**WHAT IS EXPECTED**
Give an exact copy of the lines of the records below, starting at the line containing "At what coordinates should I click to accomplish: Expand" and running to the end.

═══ RECORDS ═══

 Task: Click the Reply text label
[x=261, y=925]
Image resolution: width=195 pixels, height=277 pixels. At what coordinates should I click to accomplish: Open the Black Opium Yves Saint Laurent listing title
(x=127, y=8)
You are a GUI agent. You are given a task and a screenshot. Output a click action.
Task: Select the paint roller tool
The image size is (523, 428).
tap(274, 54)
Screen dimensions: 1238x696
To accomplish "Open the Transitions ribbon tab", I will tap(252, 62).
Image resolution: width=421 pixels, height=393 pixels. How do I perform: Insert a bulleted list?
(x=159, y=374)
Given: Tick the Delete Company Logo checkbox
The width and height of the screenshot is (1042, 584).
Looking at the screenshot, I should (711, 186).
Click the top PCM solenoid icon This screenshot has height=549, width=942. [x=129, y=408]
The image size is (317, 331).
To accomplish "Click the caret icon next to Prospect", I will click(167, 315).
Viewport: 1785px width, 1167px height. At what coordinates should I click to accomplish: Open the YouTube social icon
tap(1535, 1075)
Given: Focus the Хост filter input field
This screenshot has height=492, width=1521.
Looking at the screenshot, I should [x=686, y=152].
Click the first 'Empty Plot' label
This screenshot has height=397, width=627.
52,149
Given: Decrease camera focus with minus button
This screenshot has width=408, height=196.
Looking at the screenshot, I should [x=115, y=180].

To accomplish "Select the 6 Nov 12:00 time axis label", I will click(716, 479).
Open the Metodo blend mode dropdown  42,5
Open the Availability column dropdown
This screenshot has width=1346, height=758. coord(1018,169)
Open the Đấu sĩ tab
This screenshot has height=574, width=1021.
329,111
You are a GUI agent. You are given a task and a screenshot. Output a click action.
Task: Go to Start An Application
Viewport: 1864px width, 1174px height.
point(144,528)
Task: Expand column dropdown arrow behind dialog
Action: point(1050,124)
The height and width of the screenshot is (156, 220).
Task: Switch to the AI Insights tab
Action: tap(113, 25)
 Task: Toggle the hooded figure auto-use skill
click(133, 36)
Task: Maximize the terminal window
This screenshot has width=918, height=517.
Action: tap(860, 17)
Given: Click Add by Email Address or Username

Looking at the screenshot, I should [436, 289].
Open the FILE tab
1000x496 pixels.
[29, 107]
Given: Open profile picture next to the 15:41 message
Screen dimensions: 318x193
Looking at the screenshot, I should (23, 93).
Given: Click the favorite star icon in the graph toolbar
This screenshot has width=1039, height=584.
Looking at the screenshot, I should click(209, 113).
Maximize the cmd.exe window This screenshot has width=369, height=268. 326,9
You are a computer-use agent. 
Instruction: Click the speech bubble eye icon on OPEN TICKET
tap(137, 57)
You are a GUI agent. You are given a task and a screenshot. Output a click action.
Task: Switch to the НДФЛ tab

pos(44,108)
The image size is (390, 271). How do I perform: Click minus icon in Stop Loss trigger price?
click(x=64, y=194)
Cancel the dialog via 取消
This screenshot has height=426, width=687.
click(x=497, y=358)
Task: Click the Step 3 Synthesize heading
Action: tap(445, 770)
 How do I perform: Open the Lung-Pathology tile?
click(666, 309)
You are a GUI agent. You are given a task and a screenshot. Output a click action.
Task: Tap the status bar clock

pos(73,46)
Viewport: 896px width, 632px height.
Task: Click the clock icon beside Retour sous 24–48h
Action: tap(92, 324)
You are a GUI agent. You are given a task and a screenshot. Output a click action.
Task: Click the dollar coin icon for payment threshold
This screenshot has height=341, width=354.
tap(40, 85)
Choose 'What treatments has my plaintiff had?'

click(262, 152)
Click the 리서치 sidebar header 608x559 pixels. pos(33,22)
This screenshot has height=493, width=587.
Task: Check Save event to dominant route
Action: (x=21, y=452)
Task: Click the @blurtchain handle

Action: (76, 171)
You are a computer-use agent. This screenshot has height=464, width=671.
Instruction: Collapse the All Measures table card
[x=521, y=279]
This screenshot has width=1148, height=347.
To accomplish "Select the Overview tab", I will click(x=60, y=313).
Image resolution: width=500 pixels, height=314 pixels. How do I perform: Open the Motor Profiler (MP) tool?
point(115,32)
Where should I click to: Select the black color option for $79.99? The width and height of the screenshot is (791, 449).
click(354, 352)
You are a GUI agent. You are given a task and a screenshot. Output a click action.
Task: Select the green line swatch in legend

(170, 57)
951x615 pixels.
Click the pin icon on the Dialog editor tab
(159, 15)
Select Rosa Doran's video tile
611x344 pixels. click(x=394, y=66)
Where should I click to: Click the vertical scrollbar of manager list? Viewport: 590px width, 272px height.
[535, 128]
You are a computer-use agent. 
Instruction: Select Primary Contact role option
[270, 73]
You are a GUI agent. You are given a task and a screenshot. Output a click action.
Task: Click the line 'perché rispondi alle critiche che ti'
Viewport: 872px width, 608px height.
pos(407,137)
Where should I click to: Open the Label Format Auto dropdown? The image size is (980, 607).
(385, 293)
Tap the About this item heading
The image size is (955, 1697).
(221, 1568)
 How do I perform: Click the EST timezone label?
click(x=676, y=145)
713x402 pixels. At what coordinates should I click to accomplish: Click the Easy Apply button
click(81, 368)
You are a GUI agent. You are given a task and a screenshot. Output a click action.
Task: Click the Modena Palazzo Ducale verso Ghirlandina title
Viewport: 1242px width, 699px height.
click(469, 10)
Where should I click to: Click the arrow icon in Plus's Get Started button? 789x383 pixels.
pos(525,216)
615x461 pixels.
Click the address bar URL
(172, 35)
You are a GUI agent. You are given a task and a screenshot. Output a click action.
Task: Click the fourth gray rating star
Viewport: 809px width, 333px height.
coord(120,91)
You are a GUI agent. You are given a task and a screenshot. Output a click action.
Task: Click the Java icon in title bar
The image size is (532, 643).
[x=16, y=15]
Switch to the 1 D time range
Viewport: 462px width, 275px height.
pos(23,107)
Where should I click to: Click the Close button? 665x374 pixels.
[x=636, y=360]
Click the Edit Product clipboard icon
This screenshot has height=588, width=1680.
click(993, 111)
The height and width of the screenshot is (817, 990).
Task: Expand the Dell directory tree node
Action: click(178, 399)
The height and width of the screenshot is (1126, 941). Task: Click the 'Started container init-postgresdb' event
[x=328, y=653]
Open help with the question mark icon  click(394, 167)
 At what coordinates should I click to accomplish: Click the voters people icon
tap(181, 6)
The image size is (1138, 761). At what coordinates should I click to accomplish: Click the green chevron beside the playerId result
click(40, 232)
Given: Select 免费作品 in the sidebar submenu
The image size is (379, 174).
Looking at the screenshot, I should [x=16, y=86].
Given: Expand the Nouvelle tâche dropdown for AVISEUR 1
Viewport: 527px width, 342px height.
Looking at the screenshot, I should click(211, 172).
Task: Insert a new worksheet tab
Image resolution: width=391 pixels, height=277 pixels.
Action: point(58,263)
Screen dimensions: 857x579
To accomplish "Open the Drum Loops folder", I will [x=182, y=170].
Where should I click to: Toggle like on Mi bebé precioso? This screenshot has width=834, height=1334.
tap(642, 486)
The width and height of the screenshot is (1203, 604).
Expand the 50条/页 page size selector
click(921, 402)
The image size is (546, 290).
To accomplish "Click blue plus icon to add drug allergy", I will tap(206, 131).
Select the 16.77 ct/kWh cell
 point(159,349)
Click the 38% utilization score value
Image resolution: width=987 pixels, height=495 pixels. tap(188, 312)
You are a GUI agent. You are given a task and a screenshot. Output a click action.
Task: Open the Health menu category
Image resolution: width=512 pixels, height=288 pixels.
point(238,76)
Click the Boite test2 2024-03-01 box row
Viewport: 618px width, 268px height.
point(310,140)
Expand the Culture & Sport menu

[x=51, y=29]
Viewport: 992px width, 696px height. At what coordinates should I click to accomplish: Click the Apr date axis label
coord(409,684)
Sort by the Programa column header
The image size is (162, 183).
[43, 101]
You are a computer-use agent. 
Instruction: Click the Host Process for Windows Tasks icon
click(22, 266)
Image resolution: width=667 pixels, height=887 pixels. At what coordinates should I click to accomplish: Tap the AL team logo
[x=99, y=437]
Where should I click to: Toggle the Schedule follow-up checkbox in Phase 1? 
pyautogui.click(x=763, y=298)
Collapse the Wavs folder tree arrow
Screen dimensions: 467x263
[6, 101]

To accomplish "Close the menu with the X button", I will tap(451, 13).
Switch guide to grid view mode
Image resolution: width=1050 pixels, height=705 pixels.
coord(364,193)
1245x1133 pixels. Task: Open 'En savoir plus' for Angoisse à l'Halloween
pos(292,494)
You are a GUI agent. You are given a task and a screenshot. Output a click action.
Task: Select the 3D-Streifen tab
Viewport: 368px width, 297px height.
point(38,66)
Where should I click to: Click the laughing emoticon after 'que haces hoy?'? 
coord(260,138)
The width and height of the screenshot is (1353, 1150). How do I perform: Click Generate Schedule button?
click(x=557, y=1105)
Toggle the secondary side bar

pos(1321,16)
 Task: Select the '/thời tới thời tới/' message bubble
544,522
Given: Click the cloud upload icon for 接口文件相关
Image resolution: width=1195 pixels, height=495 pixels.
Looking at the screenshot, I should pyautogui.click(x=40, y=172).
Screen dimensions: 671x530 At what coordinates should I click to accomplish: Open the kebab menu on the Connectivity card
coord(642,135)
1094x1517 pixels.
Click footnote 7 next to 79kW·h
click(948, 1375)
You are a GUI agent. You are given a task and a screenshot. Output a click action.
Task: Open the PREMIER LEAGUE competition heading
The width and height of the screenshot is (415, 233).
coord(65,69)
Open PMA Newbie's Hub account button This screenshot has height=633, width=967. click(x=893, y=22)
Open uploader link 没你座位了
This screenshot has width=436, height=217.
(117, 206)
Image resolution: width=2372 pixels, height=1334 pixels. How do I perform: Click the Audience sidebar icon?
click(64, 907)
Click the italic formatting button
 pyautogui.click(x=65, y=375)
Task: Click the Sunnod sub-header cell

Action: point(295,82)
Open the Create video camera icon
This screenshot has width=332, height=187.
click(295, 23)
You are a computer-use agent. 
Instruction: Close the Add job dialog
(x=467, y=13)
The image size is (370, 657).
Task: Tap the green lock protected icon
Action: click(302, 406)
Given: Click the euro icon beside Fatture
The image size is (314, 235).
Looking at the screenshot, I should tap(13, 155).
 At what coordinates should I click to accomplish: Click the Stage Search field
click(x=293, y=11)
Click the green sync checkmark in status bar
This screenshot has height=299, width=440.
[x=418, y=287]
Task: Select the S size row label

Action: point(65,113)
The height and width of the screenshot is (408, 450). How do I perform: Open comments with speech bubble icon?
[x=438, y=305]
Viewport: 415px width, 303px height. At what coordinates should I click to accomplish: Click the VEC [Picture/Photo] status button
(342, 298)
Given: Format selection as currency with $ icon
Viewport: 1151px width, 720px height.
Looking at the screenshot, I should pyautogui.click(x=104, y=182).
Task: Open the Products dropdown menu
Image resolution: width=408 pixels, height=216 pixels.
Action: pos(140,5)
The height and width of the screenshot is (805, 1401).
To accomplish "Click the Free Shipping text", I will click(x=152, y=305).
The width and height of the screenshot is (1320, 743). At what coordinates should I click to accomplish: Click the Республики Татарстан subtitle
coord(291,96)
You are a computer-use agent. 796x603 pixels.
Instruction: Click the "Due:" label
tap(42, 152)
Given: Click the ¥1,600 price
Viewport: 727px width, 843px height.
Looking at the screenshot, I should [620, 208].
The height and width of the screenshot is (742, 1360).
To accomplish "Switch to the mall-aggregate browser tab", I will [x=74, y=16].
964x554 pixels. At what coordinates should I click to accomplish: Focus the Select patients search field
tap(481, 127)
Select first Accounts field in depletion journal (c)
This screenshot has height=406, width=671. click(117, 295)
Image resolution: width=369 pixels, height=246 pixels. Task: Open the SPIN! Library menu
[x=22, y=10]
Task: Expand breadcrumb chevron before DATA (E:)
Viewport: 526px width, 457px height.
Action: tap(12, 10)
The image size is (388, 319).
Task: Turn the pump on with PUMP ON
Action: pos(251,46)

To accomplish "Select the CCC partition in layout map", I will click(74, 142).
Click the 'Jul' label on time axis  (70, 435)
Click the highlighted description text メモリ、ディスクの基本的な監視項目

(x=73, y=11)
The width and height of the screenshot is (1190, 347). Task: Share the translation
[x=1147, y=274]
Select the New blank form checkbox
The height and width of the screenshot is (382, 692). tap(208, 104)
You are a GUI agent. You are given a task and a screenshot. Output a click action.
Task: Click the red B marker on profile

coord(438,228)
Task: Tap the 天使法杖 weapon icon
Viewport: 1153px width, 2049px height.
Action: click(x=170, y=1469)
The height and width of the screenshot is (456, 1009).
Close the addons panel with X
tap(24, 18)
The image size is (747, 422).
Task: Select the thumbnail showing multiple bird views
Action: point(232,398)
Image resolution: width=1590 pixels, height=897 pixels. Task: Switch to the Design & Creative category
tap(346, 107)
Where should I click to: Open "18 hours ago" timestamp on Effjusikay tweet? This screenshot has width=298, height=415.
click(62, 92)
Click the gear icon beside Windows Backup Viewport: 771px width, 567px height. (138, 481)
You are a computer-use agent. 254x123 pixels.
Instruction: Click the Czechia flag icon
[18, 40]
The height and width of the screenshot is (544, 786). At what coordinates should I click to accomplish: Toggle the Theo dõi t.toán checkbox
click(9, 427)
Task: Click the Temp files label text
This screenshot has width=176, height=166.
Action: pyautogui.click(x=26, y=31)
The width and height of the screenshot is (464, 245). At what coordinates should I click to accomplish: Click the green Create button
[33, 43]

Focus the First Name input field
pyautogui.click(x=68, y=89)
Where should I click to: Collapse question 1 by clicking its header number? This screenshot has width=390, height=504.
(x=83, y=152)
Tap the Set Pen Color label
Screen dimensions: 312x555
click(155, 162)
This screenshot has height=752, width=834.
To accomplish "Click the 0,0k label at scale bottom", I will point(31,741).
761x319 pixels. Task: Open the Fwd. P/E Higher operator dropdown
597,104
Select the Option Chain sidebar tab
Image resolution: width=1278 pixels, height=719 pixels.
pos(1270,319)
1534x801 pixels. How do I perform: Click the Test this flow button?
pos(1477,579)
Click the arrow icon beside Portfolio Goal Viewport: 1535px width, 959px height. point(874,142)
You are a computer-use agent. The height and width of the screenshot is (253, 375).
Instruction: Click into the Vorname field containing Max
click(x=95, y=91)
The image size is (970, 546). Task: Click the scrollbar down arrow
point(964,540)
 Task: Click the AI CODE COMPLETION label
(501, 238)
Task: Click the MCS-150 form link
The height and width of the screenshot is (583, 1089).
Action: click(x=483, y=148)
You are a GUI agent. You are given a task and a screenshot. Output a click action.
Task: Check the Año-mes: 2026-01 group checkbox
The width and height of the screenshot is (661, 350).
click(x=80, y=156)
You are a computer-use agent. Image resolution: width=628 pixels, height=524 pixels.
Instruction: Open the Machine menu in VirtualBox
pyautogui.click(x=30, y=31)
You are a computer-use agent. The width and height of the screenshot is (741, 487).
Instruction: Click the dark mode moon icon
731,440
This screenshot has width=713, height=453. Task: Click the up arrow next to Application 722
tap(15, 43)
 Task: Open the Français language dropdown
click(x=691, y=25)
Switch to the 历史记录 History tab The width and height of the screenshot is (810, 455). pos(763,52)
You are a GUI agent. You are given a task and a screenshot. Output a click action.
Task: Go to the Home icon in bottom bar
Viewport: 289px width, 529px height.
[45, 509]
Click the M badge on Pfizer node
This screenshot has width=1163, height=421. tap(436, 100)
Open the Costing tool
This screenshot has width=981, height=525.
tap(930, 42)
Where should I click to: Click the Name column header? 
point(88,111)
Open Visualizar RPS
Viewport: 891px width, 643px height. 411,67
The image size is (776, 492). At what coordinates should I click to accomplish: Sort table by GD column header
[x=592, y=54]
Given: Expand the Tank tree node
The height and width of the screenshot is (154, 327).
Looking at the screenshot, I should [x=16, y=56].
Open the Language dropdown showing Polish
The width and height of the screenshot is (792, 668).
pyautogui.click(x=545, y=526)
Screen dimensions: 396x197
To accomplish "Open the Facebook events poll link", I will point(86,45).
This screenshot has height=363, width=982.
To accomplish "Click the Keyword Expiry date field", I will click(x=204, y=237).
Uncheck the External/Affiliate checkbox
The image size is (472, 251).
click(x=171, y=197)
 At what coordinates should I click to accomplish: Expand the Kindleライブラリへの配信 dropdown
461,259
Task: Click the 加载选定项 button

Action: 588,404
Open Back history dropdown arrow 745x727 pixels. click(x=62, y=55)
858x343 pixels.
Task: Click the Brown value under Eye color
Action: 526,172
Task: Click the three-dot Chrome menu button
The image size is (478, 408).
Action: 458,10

═══

**TASK RESULT**
 At what coordinates should I click to accomplish: Expand the Kindleライブラリへの配信 dropdown
461,259
Task: Click the 加载选定项 button

Action: 588,404
Open Back history dropdown arrow 745x727 pixels. click(x=62, y=55)
858x343 pixels.
Task: Click the Brown value under Eye color
Action: 526,172
Task: Click the three-dot Chrome menu button
The image size is (478, 408).
Action: 458,10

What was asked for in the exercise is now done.